*** Opening Data records ***

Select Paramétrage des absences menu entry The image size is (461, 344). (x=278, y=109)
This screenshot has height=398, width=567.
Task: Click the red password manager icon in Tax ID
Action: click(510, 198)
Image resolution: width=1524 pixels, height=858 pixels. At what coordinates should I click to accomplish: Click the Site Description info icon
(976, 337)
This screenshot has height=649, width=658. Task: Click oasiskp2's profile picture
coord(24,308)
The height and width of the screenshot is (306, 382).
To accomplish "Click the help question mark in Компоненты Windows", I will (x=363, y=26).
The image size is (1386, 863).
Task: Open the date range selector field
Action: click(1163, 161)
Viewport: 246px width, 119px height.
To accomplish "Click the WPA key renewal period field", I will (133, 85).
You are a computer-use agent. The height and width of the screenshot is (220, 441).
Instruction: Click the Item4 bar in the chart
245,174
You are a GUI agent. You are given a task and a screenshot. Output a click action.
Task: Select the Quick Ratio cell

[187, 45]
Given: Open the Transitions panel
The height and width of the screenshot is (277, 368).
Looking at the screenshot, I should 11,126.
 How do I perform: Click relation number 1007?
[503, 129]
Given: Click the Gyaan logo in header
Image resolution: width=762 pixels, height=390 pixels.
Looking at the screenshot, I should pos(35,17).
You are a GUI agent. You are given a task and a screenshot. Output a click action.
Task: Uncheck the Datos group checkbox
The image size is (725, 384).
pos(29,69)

*** Closing Data records ***

Task details:
Reproduce the entries exactly, but only from their first line to the line holding "The height and width of the screenshot is (306, 382).", with that last line kept.

Your response:
Select Paramétrage des absences menu entry The image size is (461, 344). (x=278, y=109)
This screenshot has height=398, width=567.
Task: Click the red password manager icon in Tax ID
Action: click(510, 198)
Image resolution: width=1524 pixels, height=858 pixels. At what coordinates should I click to accomplish: Click the Site Description info icon
(976, 337)
This screenshot has height=649, width=658. Task: Click oasiskp2's profile picture
coord(24,308)
The height and width of the screenshot is (306, 382).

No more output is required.